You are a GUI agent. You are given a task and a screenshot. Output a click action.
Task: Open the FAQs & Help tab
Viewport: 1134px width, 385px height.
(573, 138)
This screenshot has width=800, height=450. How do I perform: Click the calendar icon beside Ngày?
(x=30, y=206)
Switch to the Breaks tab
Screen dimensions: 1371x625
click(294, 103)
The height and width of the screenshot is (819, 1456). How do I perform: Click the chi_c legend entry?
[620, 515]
* * *
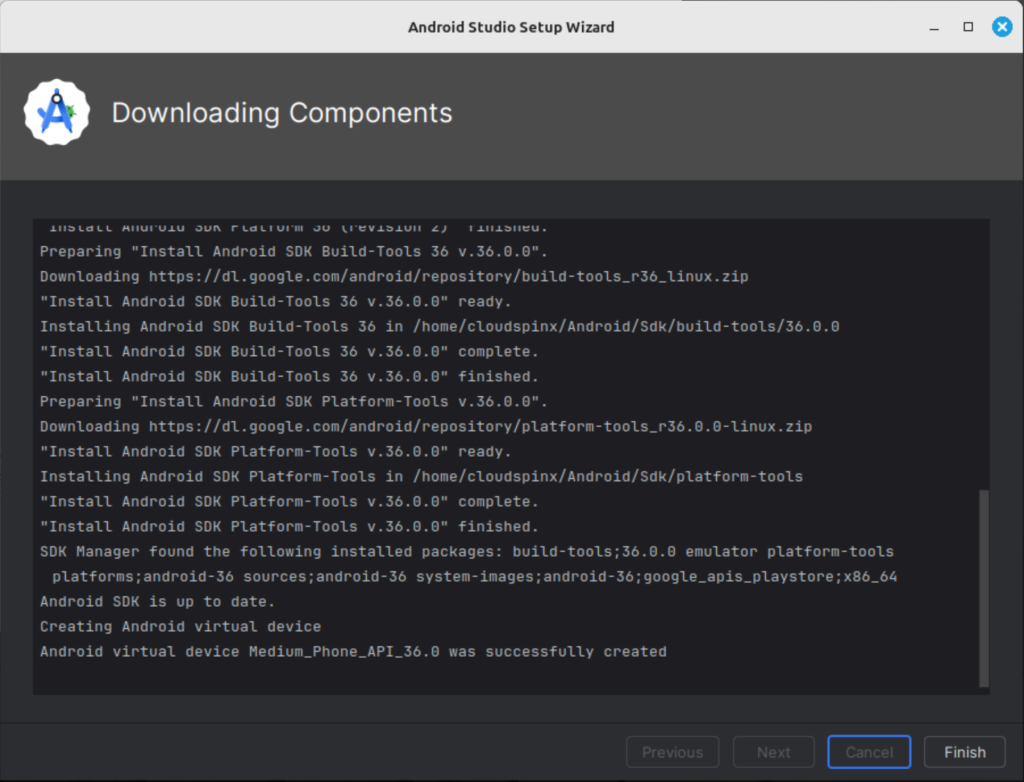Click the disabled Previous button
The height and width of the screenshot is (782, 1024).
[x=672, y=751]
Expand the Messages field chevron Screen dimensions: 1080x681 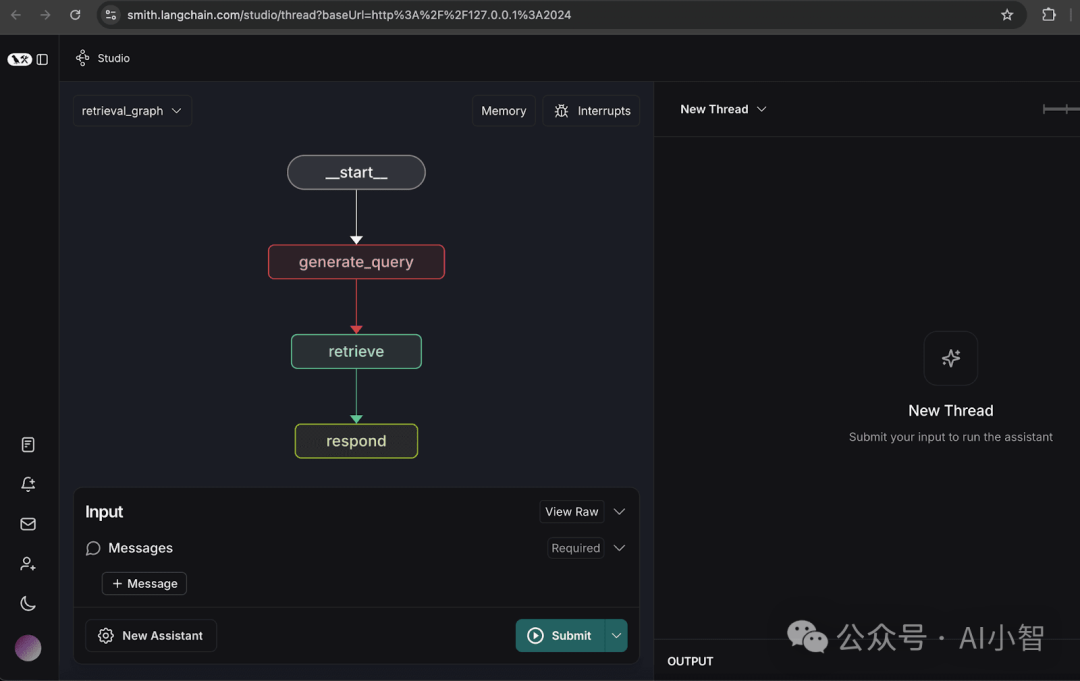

» Exercise details
Starting at the line that contains "Click the disabled Previous button" and stopping after the line that contains "Expand the Messages", write these lines as a JSON list of strings, one string per line, with blank lines skipped. Leave the pictures out of your answer.

» Output of the exercise
[
  "Click the disabled Previous button",
  "The height and width of the screenshot is (782, 1024).",
  "[x=672, y=751]",
  "Expand the Messages field chevron Screen dimensions: 1080x681 "
]